> DIRECTIVE:
Could you repeat the following text on the founding and naming of Lotus in full, word for word?

--- Start TEXT ---

The Lotus Engineering Company was founded by Colin Chapman and Michael Allen in 1952. However, the partners split ways within the same year, and so The Lotus Engineering Company Limited was formed by Colin Chapman and his girlfriend—who later became his wife—Hazel Williams, one year later in 1953. The new company was headquartered at the Railway Hotel in Hornsey, North London, where Chapman built race cars in his spare time.
Why is it called Lotus?
There are many different theories as to how Lotus got its name. The more obvious guesses include references to the lotus fruit, which evokes dreaminess, and the lotus flower, which is prominent in Buddhism and Hinduism. It has been rumored that Chapman often said, “us lot,” so the name could have been the reverse of that saying (“lot us”). Others believe that the name was suggested by Hazel, Chapman’s wife and business partner. Whatever the true inspiration for the name Lotus was, it has died with Chapman himself. However, it has been established that the plural form of Lotus is Lotuses. In case you were wondering.

--- End TEXT ---
--- Start PROVIDED RECORDS ---

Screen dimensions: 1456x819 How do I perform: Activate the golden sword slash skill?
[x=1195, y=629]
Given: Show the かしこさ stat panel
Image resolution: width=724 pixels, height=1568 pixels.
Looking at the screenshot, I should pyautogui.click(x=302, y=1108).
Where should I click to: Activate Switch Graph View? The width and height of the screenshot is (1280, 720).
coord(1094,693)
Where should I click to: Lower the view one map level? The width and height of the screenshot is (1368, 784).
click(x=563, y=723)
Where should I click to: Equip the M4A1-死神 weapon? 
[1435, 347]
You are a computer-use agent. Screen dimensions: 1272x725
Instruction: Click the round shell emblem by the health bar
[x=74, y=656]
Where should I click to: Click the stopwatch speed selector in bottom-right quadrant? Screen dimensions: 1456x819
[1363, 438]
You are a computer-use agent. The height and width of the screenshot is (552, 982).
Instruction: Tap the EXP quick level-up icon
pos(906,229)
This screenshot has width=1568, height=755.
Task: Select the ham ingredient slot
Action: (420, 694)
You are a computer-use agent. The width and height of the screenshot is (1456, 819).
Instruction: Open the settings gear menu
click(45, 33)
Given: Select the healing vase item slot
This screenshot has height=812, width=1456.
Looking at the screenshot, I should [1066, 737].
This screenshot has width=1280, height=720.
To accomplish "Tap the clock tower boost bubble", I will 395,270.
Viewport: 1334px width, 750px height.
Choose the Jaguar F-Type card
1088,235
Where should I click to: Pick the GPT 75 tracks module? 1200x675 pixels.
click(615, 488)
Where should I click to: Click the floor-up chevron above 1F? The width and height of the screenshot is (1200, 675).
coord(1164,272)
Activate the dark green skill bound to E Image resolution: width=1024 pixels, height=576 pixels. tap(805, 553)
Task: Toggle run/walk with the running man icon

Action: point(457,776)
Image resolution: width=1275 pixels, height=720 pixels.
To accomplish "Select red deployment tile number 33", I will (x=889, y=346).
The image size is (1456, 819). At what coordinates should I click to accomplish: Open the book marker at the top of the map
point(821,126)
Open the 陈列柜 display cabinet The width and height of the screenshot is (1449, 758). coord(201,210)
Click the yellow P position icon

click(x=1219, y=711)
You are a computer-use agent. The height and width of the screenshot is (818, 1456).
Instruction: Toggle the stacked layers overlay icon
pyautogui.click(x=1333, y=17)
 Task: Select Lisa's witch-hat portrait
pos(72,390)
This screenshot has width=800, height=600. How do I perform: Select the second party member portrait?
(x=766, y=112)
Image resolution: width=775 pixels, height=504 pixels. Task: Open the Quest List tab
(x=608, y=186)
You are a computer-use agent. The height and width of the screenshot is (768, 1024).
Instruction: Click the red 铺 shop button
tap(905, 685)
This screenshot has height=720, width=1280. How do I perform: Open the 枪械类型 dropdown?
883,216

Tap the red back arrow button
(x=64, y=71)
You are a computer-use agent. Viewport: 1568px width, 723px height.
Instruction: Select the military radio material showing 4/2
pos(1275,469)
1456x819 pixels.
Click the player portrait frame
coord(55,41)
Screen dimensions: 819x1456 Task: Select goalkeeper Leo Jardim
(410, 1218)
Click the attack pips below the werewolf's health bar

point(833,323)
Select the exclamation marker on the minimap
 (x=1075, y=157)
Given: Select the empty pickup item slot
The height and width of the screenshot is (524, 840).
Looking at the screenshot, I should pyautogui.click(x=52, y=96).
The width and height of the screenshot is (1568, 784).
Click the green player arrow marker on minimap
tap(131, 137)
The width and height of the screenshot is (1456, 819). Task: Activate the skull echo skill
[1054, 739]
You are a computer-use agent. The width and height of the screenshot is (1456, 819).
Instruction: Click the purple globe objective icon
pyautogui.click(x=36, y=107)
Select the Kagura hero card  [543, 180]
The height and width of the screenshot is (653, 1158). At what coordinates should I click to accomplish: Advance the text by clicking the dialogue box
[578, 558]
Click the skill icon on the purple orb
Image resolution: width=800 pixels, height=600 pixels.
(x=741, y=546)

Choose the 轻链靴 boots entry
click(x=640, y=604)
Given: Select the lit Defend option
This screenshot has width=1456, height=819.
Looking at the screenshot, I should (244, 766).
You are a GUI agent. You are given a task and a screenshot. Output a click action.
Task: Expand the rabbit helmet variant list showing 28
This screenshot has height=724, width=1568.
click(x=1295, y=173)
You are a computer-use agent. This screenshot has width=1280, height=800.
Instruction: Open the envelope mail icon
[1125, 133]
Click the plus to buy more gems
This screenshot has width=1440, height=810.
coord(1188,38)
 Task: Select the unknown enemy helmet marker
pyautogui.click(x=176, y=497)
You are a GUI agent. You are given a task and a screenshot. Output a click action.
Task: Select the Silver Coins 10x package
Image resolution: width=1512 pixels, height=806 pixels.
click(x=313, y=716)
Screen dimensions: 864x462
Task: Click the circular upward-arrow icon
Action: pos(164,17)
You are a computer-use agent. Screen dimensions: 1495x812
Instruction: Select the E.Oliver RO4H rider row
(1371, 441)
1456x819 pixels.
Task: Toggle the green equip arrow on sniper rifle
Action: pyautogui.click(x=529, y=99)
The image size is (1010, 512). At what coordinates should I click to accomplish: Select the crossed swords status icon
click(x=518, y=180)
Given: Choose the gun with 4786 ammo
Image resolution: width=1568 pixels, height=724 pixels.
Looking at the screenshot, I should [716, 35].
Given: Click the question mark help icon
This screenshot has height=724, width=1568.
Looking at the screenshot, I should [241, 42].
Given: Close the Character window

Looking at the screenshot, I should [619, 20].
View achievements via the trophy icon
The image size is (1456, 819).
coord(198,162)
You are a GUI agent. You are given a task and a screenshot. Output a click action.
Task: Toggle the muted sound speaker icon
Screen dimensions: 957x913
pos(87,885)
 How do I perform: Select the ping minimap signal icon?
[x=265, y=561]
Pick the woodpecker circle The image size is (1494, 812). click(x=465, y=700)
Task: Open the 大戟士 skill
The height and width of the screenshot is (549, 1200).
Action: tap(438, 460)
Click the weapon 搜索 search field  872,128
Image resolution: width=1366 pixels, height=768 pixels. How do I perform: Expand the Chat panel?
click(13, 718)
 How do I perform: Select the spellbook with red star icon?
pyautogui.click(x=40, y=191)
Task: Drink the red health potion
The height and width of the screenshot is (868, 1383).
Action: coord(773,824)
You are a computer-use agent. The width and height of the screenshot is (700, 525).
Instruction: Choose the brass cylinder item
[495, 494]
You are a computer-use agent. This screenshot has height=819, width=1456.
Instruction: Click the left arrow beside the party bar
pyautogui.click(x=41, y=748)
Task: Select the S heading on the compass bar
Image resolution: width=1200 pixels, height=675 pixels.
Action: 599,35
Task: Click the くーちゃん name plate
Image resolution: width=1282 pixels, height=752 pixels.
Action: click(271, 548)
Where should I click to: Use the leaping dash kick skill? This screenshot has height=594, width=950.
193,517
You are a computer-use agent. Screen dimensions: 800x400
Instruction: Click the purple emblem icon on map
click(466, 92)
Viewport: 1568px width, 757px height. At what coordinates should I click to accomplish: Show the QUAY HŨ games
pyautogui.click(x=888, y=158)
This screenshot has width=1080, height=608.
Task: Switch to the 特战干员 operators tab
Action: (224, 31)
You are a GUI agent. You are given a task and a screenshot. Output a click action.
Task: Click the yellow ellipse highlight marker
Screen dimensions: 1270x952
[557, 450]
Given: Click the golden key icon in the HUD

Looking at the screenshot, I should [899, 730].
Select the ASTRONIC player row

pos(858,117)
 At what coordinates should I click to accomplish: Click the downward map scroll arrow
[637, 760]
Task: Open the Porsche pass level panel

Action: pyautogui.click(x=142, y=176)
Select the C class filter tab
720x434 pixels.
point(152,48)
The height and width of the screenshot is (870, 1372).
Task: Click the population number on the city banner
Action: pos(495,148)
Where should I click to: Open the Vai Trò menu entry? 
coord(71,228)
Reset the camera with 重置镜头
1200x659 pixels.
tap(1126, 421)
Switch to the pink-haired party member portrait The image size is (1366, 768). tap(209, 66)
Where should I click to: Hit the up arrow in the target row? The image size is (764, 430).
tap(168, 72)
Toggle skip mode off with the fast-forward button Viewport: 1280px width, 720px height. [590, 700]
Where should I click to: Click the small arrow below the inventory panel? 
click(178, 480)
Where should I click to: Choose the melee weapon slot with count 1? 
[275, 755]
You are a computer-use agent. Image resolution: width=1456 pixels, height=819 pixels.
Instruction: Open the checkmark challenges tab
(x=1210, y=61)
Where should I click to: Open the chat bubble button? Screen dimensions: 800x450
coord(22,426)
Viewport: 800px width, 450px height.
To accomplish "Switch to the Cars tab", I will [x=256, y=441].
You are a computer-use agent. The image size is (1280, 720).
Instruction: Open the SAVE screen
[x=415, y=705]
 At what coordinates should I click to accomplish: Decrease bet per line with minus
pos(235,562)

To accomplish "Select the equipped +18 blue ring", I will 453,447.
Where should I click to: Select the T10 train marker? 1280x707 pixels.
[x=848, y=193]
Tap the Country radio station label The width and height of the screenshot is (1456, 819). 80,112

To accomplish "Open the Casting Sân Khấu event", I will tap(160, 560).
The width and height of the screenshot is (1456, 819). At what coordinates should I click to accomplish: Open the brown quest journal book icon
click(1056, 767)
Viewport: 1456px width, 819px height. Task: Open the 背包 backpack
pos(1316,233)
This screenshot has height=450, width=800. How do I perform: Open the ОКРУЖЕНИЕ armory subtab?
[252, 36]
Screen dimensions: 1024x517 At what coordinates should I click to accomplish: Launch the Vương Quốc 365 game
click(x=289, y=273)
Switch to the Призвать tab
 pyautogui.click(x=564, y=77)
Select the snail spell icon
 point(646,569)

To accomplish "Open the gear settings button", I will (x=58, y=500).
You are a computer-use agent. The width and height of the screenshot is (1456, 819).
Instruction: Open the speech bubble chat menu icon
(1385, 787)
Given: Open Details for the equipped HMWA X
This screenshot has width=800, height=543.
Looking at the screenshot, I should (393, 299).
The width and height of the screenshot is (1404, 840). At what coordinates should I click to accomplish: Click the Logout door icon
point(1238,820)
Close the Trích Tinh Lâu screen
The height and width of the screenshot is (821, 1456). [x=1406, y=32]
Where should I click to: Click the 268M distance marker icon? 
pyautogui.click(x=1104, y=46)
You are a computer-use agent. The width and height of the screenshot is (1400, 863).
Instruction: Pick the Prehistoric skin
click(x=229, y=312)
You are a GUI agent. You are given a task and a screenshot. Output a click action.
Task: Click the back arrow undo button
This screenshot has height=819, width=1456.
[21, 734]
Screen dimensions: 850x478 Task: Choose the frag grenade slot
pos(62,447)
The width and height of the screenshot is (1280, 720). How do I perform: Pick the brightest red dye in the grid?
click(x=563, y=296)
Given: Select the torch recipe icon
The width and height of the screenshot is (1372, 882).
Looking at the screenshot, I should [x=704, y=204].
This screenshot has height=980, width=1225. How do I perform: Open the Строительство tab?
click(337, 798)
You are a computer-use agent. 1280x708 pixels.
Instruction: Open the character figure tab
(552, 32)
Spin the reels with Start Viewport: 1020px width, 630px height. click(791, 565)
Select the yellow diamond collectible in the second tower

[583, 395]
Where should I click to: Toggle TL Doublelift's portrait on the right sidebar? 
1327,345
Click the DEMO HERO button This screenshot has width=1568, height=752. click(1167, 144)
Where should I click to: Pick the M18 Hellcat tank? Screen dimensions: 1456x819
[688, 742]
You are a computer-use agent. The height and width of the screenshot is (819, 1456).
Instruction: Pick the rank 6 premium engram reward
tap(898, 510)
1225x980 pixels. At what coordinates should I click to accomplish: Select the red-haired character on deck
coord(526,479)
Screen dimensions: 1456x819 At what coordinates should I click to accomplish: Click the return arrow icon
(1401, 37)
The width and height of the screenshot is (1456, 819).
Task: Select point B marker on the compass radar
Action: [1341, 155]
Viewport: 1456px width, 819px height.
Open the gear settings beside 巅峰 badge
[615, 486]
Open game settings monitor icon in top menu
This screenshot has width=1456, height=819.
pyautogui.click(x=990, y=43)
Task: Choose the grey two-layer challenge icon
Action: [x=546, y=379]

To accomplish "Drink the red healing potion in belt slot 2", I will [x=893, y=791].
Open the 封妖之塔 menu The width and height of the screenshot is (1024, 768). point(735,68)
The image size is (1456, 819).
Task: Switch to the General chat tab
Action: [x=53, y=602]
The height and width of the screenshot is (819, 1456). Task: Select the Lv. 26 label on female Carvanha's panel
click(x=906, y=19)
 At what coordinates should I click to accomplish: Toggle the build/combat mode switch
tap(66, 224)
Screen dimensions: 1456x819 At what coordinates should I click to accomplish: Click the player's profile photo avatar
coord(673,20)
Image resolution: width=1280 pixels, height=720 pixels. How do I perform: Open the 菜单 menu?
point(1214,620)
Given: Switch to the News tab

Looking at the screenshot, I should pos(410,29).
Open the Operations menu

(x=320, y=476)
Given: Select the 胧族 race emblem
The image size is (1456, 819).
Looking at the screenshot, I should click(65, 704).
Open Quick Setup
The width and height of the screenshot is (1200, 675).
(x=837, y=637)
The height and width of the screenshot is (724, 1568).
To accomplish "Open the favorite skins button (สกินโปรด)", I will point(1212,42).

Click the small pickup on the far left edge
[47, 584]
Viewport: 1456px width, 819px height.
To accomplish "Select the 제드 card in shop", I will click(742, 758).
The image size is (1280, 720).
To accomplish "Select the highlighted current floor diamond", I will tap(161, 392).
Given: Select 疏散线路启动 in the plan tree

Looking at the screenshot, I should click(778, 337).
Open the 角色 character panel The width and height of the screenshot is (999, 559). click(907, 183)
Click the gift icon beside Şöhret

--- End PROVIDED RECORDS ---

> RESPONSE TO THIS EXERCISE:
The Lotus Engineering Company was founded by Colin Chapman and Michael Allen in 1952. However, the partners split ways within the same year, and so The Lotus Engineering Company Limited was formed by Colin Chapman and his girlfriend—who later became his wife—Hazel Williams, one year later in 1953. The new company was headquartered at the Railway Hotel in Hornsey, North London, where Chapman built race cars in his spare time.
Why is it called Lotus?
There are many different theories as to how Lotus got its name. The more obvious guesses include references to the lotus fruit, which evokes dreaminess, and the lotus flower, which is prominent in Buddhism and Hinduism. It has been rumored that Chapman often said, “us lot,” so the name could have been the reverse of that saying (“lot us”). Others believe that the name was suggested by Hazel, Chapman’s wife and business partner. Whatever the true inspiration for the name Lotus was, it has died with Chapman himself. However, it has been established that the plural form of Lotus is Lotuses. In case you were wondering.